A Nebraska Childhood

Train up a child in the way he should go:

and when he is old, he will not depart from it.

—Proverbs 22:6

1

My Early Years: Lee Sapp

See, only God knows when you’re going to be born. He controls it all. He wanted us born in our time and our mom and dad in theirs. My time was January 18, 1929, on a farm six miles southeast of Auburn, Nebraska. According to the midwife and the chicken scale, I weighed a hefty fourteen pounds two ounces. Now that was the year the Depression started real bad, and that’s the year my dad went broke feeding cattle, so I don’t suppose I was in that house more than a year or two. I honestly don’t know how long we lived there because we moved around so often.

Back in those days, Auburn was just a small town, but Hurless and Emily Sapp wouldn’t move from the farm into town because they didn’t want their children growing up in a big city.

Throughout my childhood our family moved around southeastern Nebraska, but the countryside always looked the same wherever we went—rolling farm land with rows of trees along the road and corn, wheat, oats, barley, or alfalfa in the fields. We weren’t traveling on paved roads, either. We didn’t have them in those days like we do now. On the farm, we just had dirt roads that turned to mud when it rained. The gravel roads in town were a little easier to drive on.

We moved about every March 1 until I was a senior in high school. It seemed like either the landlord didn’t like my dad or all of us living in one house or maybe Dad wasn’t farming right. I think the Depression was the main cause, though. Whatever house we were in, we were a close-knit family. Each house became a wonderful home, one that was full of love. There were seven of us kids altogether. My oldest sister, Irene, was eleven years old when Bill, the youngest, was born. There’s only five years between us four boys, though. Ray’s the oldest, then me, then Dean, then Bill.

━━━━━━

== Challenges ==
a) Name every crop that the Nebraska childhood text says grew in the fields.
b) Please transcribe the passage of the Nebraska childhood text between "Train up a child" and "around so often.", inclusive.
The listing that follows comes from a separate source.

== Stored data ==
━━━━━━

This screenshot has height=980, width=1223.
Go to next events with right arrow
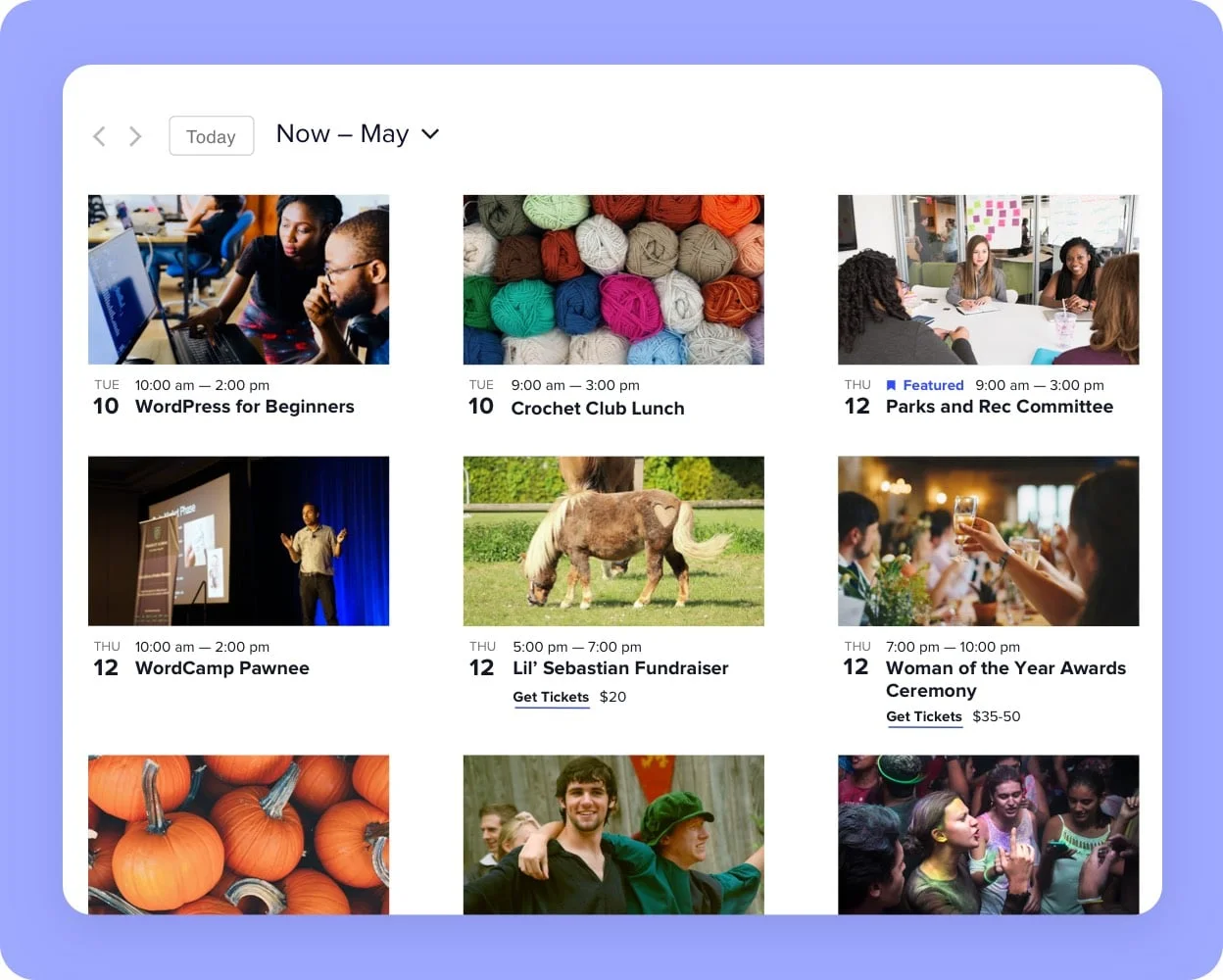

━━━━━━

== Answers ==
a) Corn, wheat, oats, barley, alfalfa

b)
Train up a child in the way he should go:

and when he is old, he will not depart from it.

—Proverbs 22:6

1

My Early Years: Lee Sapp

See, only God knows when you’re going to be born. He controls it all. He wanted us born in our time and our mom and dad in theirs. My time was January 18, 1929, on a farm six miles southeast of Auburn, Nebraska. According to the midwife and the chicken scale, I weighed a hefty fourteen pounds two ounces. Now that was the year the Depression started real bad, and that’s the year my dad went broke feeding cattle, so I don’t suppose I was in that house more than a year or two. I honestly don’t know how long we lived there because we moved around so often.